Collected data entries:
--- START ---
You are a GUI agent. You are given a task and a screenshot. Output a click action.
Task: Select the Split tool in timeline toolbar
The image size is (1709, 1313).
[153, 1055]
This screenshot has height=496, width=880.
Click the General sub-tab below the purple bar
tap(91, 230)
--- END ---
_WHAT YOU ARE ASKED TO DO_: The answer should be a number alone: how many lines of the entries hold the word "screenshot"?

_RESULT BELOW_: 2